Naked mole-rats resemble eusocial insects in becoming reversible nonbreeders at birth. Underground-dwelling mole-rats having an elaborate division of labor, high densities as colonies mature, high levels of inbreeding and extreme permanent reproductive despotism. Helping to rear the dominant females young may be the only way they can ensure an individual's survival.

== Post-fertilization ==

=== Destruction of eggs ===

Destroying eggs such that only one female's eggs survive is documented in cooperatively breeding birds such as acorn woodpeckers (Melanerpes formicivorus). About 25% of acorn woodpecker groups contain two or more joint-nesting females that cooperate to raise young, but cooperative female destroy each other's eggs prior to laying their own. These eggs are eaten by other members of the group, including the mother.

In Cape honey bees (Apis mellifera capensis), the multiple mating of the queen and existence of half-siblings creates sub-families within the colony. Sometimes the queen fails to control worker reproduction. In response workers remove eggs laid by other workers, leading to less than 1% of offspring being worker-laid. Worker policing of worker eggs occurs in the European hornet (Vespa crabo) honeybees and wasps.

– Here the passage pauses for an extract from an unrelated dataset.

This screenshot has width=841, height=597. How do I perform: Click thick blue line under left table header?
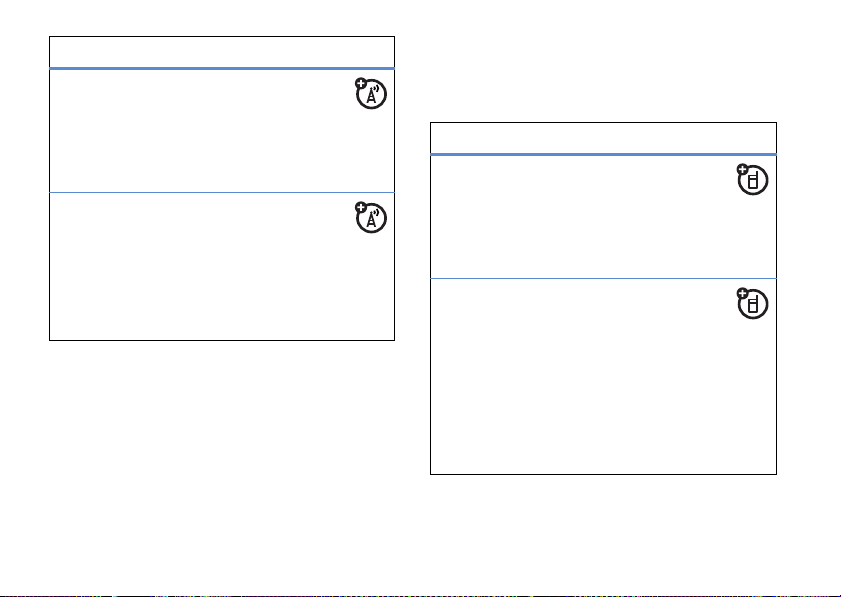(222, 68)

=== Spontaneous abortion ===

Social stress and resource limitation can lead to high rates of spontaneous abortion as a mechanism of reproductive suppression. Meerkats subordinate females that have conceived prior to being evicted from the group by the breeding female during the breeding season fail to carry their pregnancies as a result of increased stress (higher GC levels) and reduced access to food and other resources. Evicted females regularly copulate with males from neighboring groups Subordinate females have low conception rates and increased abortion rates in response to low food availability and high predation risk. Dwarf mongooses show synchronous estrous but only the dominant female regularly bears young. If subordinate females do manage to conceive they abort the pregnancy.

=== Infanticide ===

Infanticide is a mechanism of reproductive success in many species. Alpha female dwarf mongooses and African wild dogs kill offspring other than their own, but alpha males do not. This may be because the breeding alpha may have sired a rare subordinate's offspring. Subordinate females time their pregnancies such that they give birth several days after the alpha female, to reduce the risk of infanticide. Pregnant subordinate meerkats kill the pups of the dominant breeding female. No dominant female pups have ever been observed killed after their 4th day of life. Evicted subordinate females are kept out for 3 days after the breeding female gave birth. Eight infanticides involving the killing of a subordinate female's offspring by the breeding female have been observed in wild common marmosets, as well as two instances of infanticide in which the subordinate female bred and then killed the breeding female's babies. Infanticidal marmoset females are often in the last trimester of pregnancy, but postpartum females do not commit infanticide.